As for iPhone apps, and their approval process, it's generally been more about content being rejected and not GUI. The only reports I've heard of GUI rejections were for so-called copyright violations (icon's being used without permission, but there was one stupid one about an icon "looking" like an iPhone, which was not permitted). And if you crafted an app that violated all Apple's guidelines purely to violate them (so the app was difficult to use), it also probably would be rejected. But you can still make an app with a fully customized UI for the iPhone (even non-games) that will get approved, if the GUI makes sense when you use it.

Re:It's not about contributers (5, Insightful)

clintp (5169) | more than 5 years ago | (#28653821)

Companies that are successful in this field have UI experts -- and the management to back them up -- to say

"Yes, this works adequately, but it looks awful. Sorry, you can't ship it."
"Yes, this works adequately, but it doesn't blend well with the rest of our product line. Sorry, you can't ship it."
"Yes, this works adequately, but it's hard to use. Sorry, you can't ship it."
"Yes, this works adequately, but there's too many extraneous features. Sorry, you can't ship it."

(And of course, the ever popular "It was a nice product, but we're abandoning it for something simpler, prettier, and not overburdened with legacy.")

UI guidelines give everyone a place to start talking about the problems (looks/blend/hard/extraneous) and give the development teams a starting point. If there truly is an earth-shattering eye-popping UI feature (a widget) that the guidelines don't allow, then you alter the guidelines after buy in. This *then* requires re-engineering the rest of the applications to account for that great widget and use it where applicable to maintain consistency.

It's expensive and it may seems pointless, but no app is an island when you're trying to engineer a great user-experience.

Linux generally tries to compensate by providing standard frameworks for UI. But there's the I-Love-Standards-There's-So-Many-To-Choose-From problem and that there'll always be the cowboy that turns out a useful app that looks and works different from everything else.

Standards are double-edged. (1)

PeanutButterBreath (1224570) | more than 5 years ago | (#28653567)

They are awesome if you are happy working within their bounds. True, its easy to snap together pre-built elements into powerful applications. On the down-side, it can sometimes be damned difficult to do anything outside of the box created by the standards implementers. If you are trying to write innovative software (which may just mean solving a novel problem), you are eventually going to bump into the limitations of any guideline or standard.

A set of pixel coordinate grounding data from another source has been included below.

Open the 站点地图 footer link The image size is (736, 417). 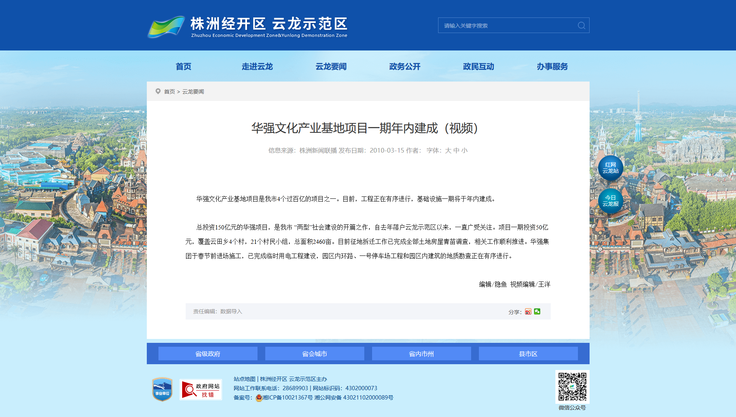tap(244, 379)
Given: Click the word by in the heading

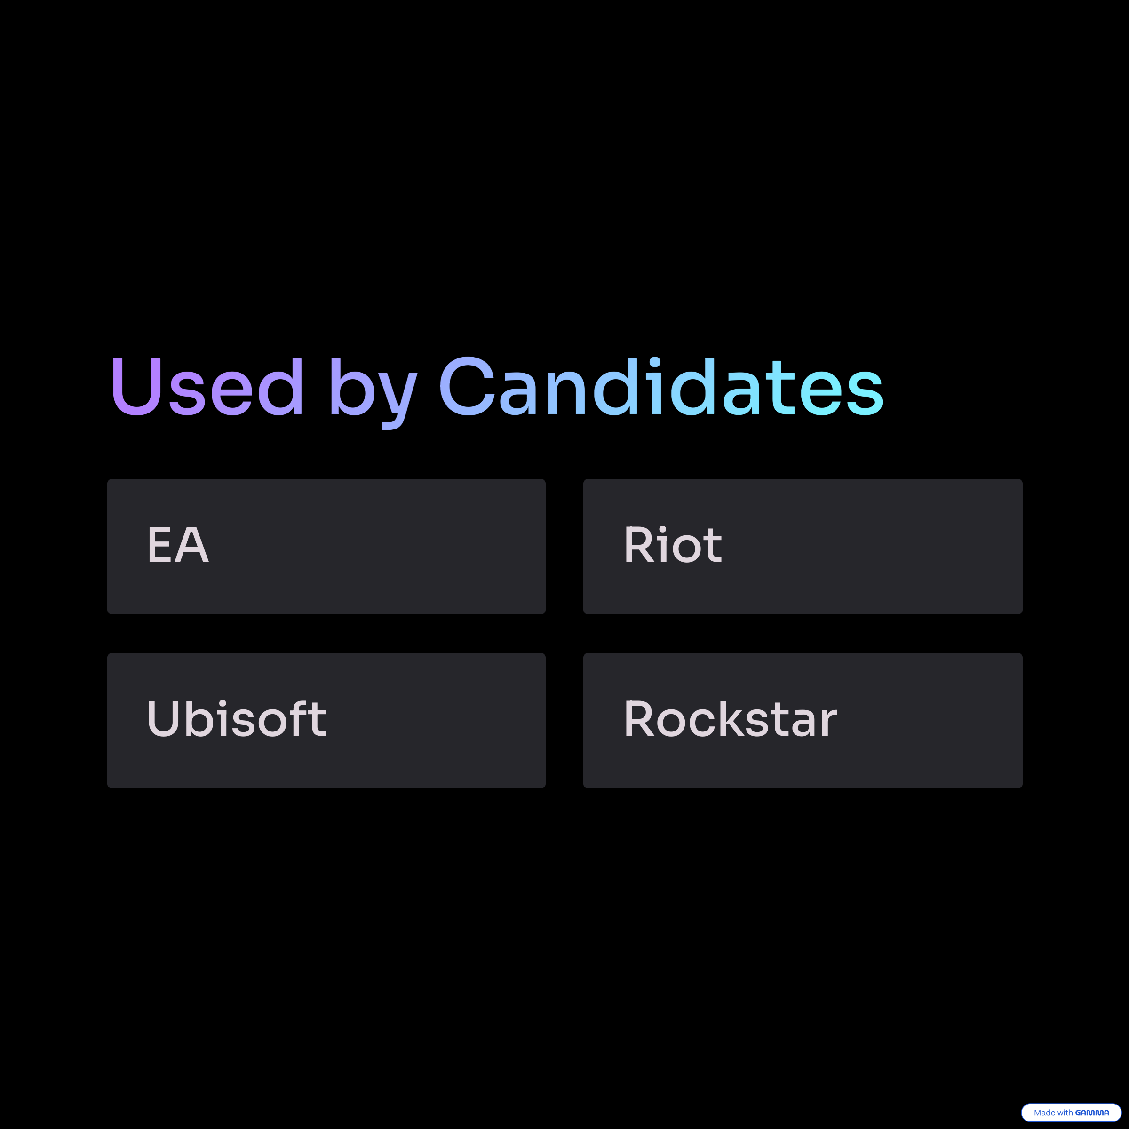Looking at the screenshot, I should [x=373, y=393].
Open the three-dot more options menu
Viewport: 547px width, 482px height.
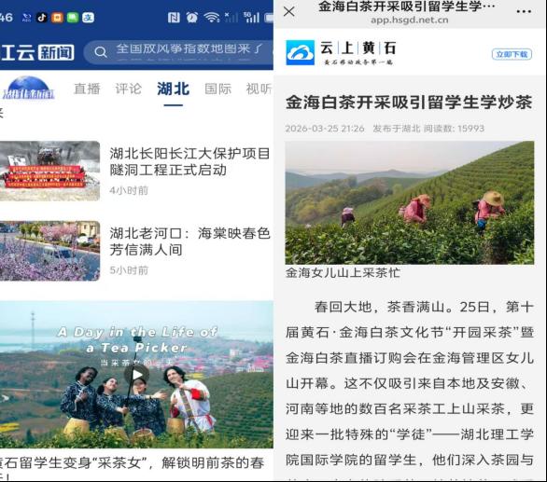point(524,11)
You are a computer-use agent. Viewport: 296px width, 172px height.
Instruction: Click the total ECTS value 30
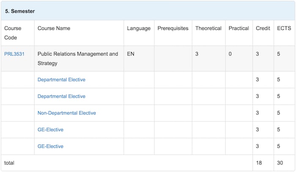point(280,163)
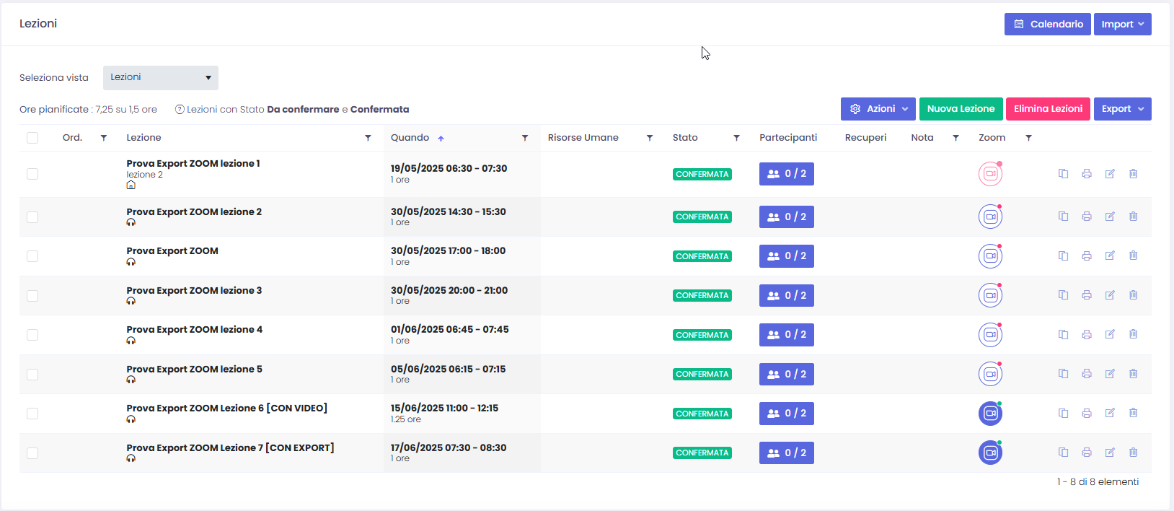
Task: Check the box for 'Prova Export ZOOM lezione 2'
Action: 32,217
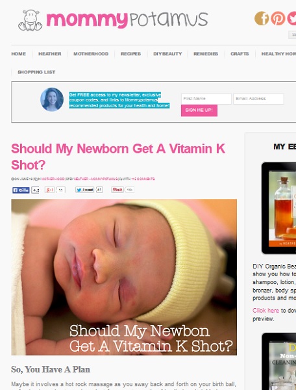
Task: Open the Recipes menu item
Action: click(130, 54)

What then? Do you give-up? Or break the standard and create the same old mess -- perhaps worsened by the expectations set by the obsolete standard you just had to break to get the job done?

OS X is a mass-market desktop OS. It can thrive within Apple's UI guidelines because its bread-and-butter is providing very familiar functionality to a user-base with shallow expectations. Is this where Linux should be heading? If you are trying to do more than provide the typical "productivity" suite, browsing, media playback and photo editing software, you aren't going to get by with strident UI guidelines -- unless they are so broad as to defeat the point. Same situation if your entire user base isn't satisfied with having their user experience dictated to them.

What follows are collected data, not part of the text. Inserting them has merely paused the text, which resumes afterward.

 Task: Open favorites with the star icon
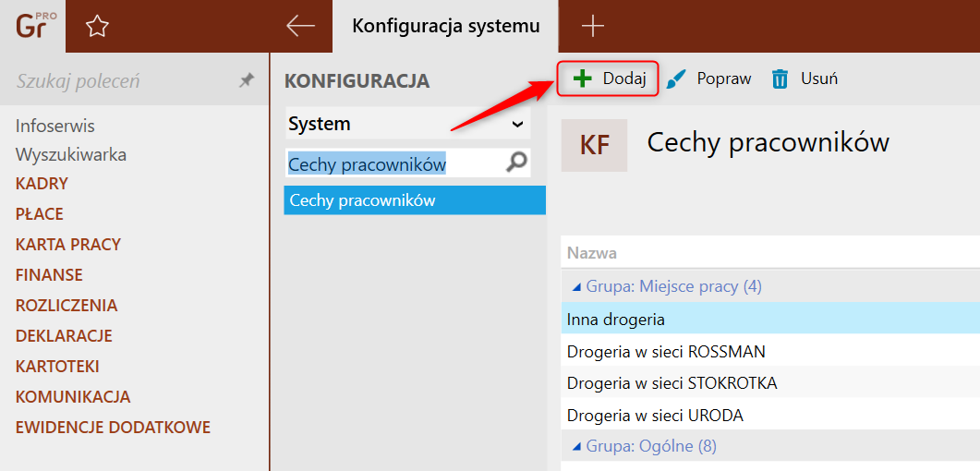point(97,27)
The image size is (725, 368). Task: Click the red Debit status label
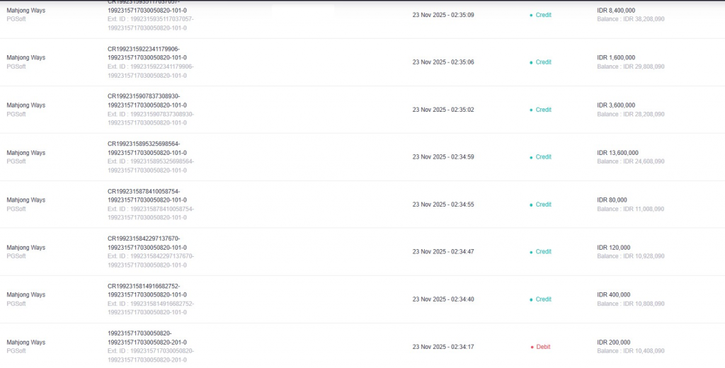(x=543, y=347)
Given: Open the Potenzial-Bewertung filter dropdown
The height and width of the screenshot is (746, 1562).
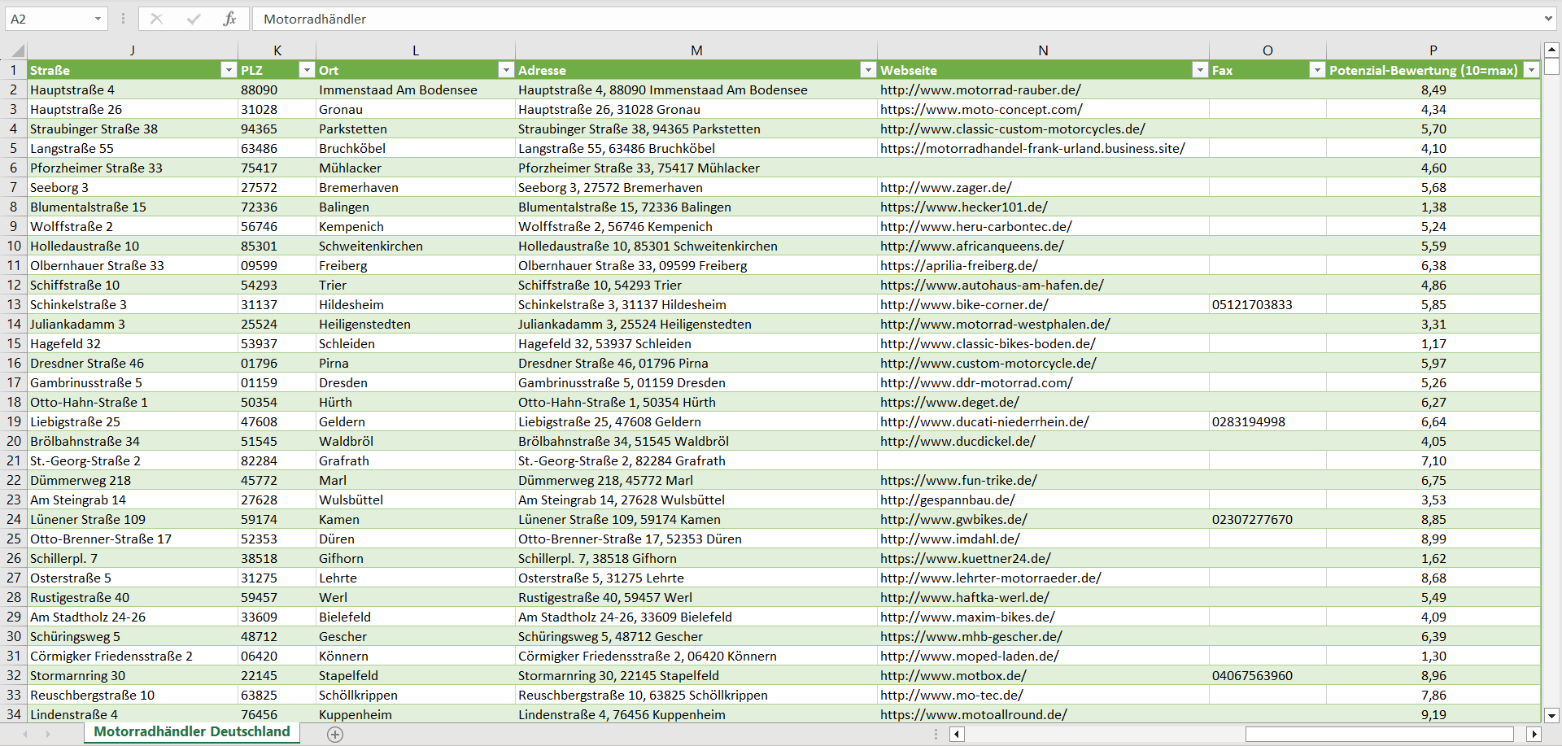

Re:It's not about contributers (1)

code4fun (739014) | more than 5 years ago | (#28653581)

Agree with everything you say. Plus, Apple provide a rich set of documentations. This is often the problem with open source. The standard "RTFM" attitude or "read the source" is not acceptable for the general public. I've switched to Macs when they came out with the cheaper Minis. I use it as my desktop and media center. They work great and have lots of nice multimedia applications to go along with it. If I wanted to get down to Unix, I can still do that. On my server, I still use PC hardware running Linux as it does everything I need although any free Unix variant would work.

Re:It's not about contributers (1)

Registered Coward v2 (447531) | more than 5 years ago | (#28653619)

It's about standards. Apple's UI guidelines are very well written, and very well thought out. When developing your app, you don't need to spend a lot of time thinking about the proper place to put something, because it's generally obvious. This makes it so much more user friendly as a user can pick up on things in a very intuitive way. It also gives a general "feel" to the entire operating system.

When working with Objective-C/Cocoa in XCode, your almost forced to give your app a very Mac like feel to it. The same goes for the iPhone. Everything you'd want in your interface is already pre-built, so everybody's apps have a familiar feel. I know I've heard the exact opposite when developing for something like the Blackberry.

Having more people contribute with no clear guidance will just make things worse.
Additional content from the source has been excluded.